I'm not just talking about "agreeing to do things" in a legalistic way. There is also the informal logrolling among nations that is a prerequisite for making the U.N. a vehicle for American interests. On that first video, Bolton says the United States should only "make" the U.N. work "when it wants it to work." But since 14 other nations have a Security Council vote, and four of them have a veto, we can never make it work without someone else's support. And sometimes making it work in ways that are important to us but less important to others will mean agreeing to help, say, Britain or China make it work sometime down the road in ways that are important to them and not obnoxious to us. If you take another look at that Bolton video, you'll get the distinct impression that this sort of dynamic is alien to him. The U.N., he seems to believe, should be briefly animated on those occasions when it directly serves vital American interests and should spend all other moments as a corpse. ("There is no United Nations," as the nominee for U.N. ambassador puts it.)
Or, if you don't want to look at the video, look at Bolton's life. His defenders dismiss as irrelevant the parade of former colleagues who have testified that he is an abrasive, abusive, bullying creep. But what does it mean when most people who have worked with a person dislike him? It probably means he has a highly zero-sum view of the social landscape and thus misses the opportunity to profitably play non-zero-sum games (i.e., make and keep friends). And it means he misses the same point that Bolton misses in the context of the U.N.: It's not enough to seek allies when suddenly some multilateral project is really important to you; you have to have built alliances by helping allies on projects that are important to them. Building international support, like building social support, is a long-term project, best left in the hands of people who understand this.

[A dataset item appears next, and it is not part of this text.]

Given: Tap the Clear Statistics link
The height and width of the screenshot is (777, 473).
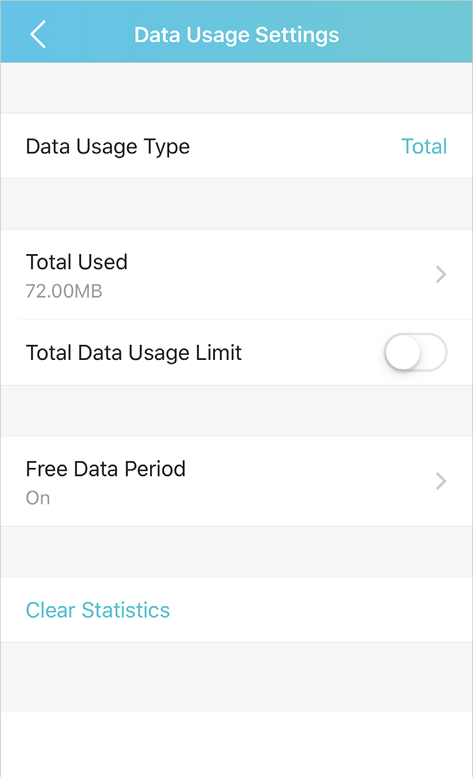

Now Bolton, in having to scramble desperately to secure confirmation, is paying for all the enemies he's made in Washington. To some extent America is in the same position. Under President Bush it has made more enemies than it had to, because his foreign policy has been counterproductively unilateralist and gratuitously antagonistic. But there is hope that Bush has turned over a new leaf. He vowed to nurture alliances in his second term, and his inaugural address tied America's welfare to the welfare of people abroad.
Sen. John Kyl, R-Ariz., says the "character assassination" of Bolton is intended to provide a "smokescreen" for the real aim of Bolton opponents—opposition to Bush's foreign policy. But if Bush is telling the truth about his hopes for multilateral cooperation, Bolton won't serve Bush's foreign policy; he'll just make us more enemies. And all that "character assassination"—evidence that Bolton doesn't know how to pursue self-interest at the individual, much less national, level—explains why.